April 27-May 1, 2024 | Sohaib Ahmad, Hui Guan, Brian D. Friedman, Thomas Williams, Ramesh K. Sitaraman
Proteus: A High-Throughput Inference-Serving System with Accuracy Scaling
This paper presents Proteus, a high-throughput inference-serving system that leverages accuracy scaling to meet varying query demands while maximizing system accuracy. Unlike traditional systems that rely on hardware scaling, Proteus adapts model accuracy instead of hardware resources to handle query demands. The system jointly optimizes three sub-problems: model selection, model placement, and query assignment. It also proposes a new adaptive batching algorithm to handle variations in query arrival times and minimize SLO violations. Proteus is evaluated on real-world and synthetic traces, showing that it reduces accuracy drop by up to 3× and latency timeouts by 2-10× compared to baseline schemes while meeting throughput requirements.
The system is designed to handle varying query demands by selecting the appropriate model variants, placing them on heterogeneous devices, and assigning query workloads to each device. The adaptive batching algorithm dynamically determines the optimal batch size based on queue conditions to minimize SLO violations. Proteus decouples the control and data paths of inference-serving to perform optimal resource allocation asynchronously from query serving. This allows the system to handle micro-scale variations in query arrival times effectively.
Proteus is evaluated against three state-of-the-art inference-serving systems, INFaaS, Sommelier, and Clipper, using query workloads derived from a real-world Twitter trace and synthetic traces. The experiments show that Proteus improves system throughput by 60% and reduces SLO violations by 10× due to accuracy scaling. Compared to baselines that also scale accuracy, Proteus minimizes accuracy drop by up to 3.2× and reduces SLO violations by up to 4.3× due to better resource allocation and batching algorithms.
The key contributions of this work include: (1) a theoretical framework for resource management of an inference-serving system that exploits accuracy scaling to ensure that the system throughput is sufficient to meet the query demand while maximizing system accuracy; (2) a proactive adaptive batching algorithm that can handle query load fluctuations effectively via a non-work-conserving approach; and (3) the design of Proteus, a high-throughput inference-serving system with accuracy scaling. Proteus is the first system to study accuracy scaling in a cluster setting. The system is evaluated on a production system used by actual users within a large enterprise and shows that it reduces accuracy drop by up to 3.2× and SLO violations by 2.8-10× compared to state-of-the-art baselines while meeting throughput requirements. The simulation results closely match the results from the production system.Proteus: A High-Throughput Inference-Serving System with Accuracy Scaling
This paper presents Proteus, a high-throughput inference-serving system that leverages accuracy scaling to meet varying query demands while maximizing system accuracy. Unlike traditional systems that rely on hardware scaling, Proteus adapts model accuracy instead of hardware resources to handle query demands. The system jointly optimizes three sub-problems: model selection, model placement, and query assignment. It also proposes a new adaptive batching algorithm to handle variations in query arrival times and minimize SLO violations. Proteus is evaluated on real-world and synthetic traces, showing that it reduces accuracy drop by up to 3× and latency timeouts by 2-10× compared to baseline schemes while meeting throughput requirements.
The system is designed to handle varying query demands by selecting the appropriate model variants, placing them on heterogeneous devices, and assigning query workloads to each device. The adaptive batching algorithm dynamically determines the optimal batch size based on queue conditions to minimize SLO violations. Proteus decouples the control and data paths of inference-serving to perform optimal resource allocation asynchronously from query serving. This allows the system to handle micro-scale variations in query arrival times effectively.

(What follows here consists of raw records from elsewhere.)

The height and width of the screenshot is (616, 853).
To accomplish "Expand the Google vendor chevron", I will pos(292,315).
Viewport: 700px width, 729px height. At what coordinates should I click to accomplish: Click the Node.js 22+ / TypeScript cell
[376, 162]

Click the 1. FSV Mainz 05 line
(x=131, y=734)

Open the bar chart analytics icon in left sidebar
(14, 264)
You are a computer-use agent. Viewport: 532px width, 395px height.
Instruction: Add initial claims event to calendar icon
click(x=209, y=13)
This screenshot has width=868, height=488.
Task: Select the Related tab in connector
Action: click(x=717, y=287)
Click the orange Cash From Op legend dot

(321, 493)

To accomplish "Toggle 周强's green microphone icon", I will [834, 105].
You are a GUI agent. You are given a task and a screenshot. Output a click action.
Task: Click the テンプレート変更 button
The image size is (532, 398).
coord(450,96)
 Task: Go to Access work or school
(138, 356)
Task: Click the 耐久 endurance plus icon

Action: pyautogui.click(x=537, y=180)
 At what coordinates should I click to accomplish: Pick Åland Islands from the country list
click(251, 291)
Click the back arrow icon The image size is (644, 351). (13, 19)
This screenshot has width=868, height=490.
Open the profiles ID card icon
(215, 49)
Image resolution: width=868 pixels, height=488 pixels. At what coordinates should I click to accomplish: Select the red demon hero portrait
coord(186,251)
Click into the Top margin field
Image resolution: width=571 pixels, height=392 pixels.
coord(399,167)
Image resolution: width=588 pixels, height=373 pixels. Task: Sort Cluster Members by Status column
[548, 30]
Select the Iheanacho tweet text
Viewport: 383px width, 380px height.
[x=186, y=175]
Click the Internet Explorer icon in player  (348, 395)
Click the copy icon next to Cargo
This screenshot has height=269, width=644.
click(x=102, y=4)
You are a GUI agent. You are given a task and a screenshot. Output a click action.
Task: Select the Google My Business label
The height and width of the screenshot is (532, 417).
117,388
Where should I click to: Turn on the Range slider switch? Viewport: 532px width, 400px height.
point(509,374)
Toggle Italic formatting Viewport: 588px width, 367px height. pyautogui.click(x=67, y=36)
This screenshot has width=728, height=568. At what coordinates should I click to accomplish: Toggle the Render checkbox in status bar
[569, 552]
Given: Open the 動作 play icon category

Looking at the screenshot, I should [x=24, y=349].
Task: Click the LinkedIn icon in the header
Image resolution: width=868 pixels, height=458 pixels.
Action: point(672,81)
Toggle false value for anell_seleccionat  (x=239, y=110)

Proteus is evaluated against three state-of-the-art inference-serving systems, INFaaS, Sommelier, and Clipper, using query workloads derived from a real-world Twitter trace and synthetic traces. The experiments show that Proteus improves system throughput by 60% and reduces SLO violations by 10× due to accuracy scaling. Compared to baselines that also scale accuracy, Proteus minimizes accuracy drop by up to 3.2× and reduces SLO violations by up to 4.3× due to better resource allocation and batching algorithms.
The key contributions of this work include: (1) a theoretical framework for resource management of an inference-serving system that exploits accuracy scaling to ensure that the system throughput is sufficient to meet the query demand while maximizing system accuracy; (2) a proactive adaptive batching algorithm that can handle query load fluctuations effectively via a non-work-conserving approach; and (3) the design of Proteus, a high-throughput inference-serving system with accuracy scaling. Proteus is the first system to study accuracy scaling in a cluster setting. The system is evaluated on a production system used by actual users within a large enterprise and shows that it reduces accuracy drop by up to 3.2× and SLO violations by 2.8-10× compared to state-of-the-art baselines while meeting throughput requirements. The simulation results closely match the results from the production system.